[Stored data entries]
"""

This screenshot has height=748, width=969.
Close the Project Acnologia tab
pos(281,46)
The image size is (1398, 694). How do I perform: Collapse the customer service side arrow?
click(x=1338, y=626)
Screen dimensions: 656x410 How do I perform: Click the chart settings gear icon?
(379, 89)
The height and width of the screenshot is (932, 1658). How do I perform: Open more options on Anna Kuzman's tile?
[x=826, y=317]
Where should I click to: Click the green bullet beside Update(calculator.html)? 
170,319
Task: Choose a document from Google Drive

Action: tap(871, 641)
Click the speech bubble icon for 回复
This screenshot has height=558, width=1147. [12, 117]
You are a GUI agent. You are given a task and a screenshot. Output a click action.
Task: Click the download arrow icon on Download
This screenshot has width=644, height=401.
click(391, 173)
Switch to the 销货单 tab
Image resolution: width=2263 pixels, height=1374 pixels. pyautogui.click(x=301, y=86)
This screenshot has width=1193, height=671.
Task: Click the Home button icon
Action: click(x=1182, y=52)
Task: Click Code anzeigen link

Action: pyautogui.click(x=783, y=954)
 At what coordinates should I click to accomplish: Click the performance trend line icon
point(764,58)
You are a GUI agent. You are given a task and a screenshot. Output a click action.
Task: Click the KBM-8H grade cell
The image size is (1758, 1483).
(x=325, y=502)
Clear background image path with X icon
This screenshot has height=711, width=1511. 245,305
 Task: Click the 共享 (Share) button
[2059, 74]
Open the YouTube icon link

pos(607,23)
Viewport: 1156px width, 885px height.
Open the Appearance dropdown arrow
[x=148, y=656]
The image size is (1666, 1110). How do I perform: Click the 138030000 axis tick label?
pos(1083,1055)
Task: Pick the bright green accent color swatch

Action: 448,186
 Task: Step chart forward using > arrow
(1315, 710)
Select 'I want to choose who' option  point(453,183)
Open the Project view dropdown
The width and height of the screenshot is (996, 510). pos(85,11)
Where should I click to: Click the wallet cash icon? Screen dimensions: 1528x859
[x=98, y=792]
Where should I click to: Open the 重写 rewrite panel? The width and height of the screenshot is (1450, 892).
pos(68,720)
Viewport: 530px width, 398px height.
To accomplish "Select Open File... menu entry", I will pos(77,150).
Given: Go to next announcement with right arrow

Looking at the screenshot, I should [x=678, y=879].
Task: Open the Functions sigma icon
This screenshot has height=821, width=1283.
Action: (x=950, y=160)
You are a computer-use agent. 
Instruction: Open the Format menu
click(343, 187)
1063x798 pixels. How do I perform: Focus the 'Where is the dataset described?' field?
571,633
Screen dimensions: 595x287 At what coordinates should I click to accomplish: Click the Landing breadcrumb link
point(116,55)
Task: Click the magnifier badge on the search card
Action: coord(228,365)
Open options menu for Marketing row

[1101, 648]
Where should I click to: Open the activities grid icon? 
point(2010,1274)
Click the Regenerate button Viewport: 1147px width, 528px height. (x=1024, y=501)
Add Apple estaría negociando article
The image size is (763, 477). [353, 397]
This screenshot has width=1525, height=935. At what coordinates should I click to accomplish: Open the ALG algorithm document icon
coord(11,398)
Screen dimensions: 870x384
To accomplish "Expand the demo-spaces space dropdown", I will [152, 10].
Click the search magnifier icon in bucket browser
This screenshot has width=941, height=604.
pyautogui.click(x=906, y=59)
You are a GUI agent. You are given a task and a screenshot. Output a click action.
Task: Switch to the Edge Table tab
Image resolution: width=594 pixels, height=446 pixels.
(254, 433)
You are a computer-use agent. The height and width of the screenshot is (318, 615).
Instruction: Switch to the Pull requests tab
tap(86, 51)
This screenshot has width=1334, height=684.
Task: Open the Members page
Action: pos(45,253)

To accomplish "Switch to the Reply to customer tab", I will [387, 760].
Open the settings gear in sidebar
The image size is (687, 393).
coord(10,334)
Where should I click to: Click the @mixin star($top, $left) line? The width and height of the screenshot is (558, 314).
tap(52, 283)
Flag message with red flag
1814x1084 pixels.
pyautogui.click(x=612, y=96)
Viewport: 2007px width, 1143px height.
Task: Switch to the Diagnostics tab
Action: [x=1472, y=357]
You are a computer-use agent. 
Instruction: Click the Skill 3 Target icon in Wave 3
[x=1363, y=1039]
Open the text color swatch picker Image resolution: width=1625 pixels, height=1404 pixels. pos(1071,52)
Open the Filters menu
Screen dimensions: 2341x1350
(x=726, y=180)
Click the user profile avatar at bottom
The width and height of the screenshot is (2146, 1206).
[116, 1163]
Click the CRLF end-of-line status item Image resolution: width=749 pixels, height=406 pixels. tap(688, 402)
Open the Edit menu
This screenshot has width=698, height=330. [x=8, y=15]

"""

§ Work task
Starting from the line with "The width and height of the screenshot is (2146, 1206).", write out every remaining line of the data above exactly, the final line included, and nothing before it.

§ Solution for this task
The width and height of the screenshot is (2146, 1206).
[116, 1163]
Click the CRLF end-of-line status item Image resolution: width=749 pixels, height=406 pixels. tap(688, 402)
Open the Edit menu
This screenshot has width=698, height=330. [x=8, y=15]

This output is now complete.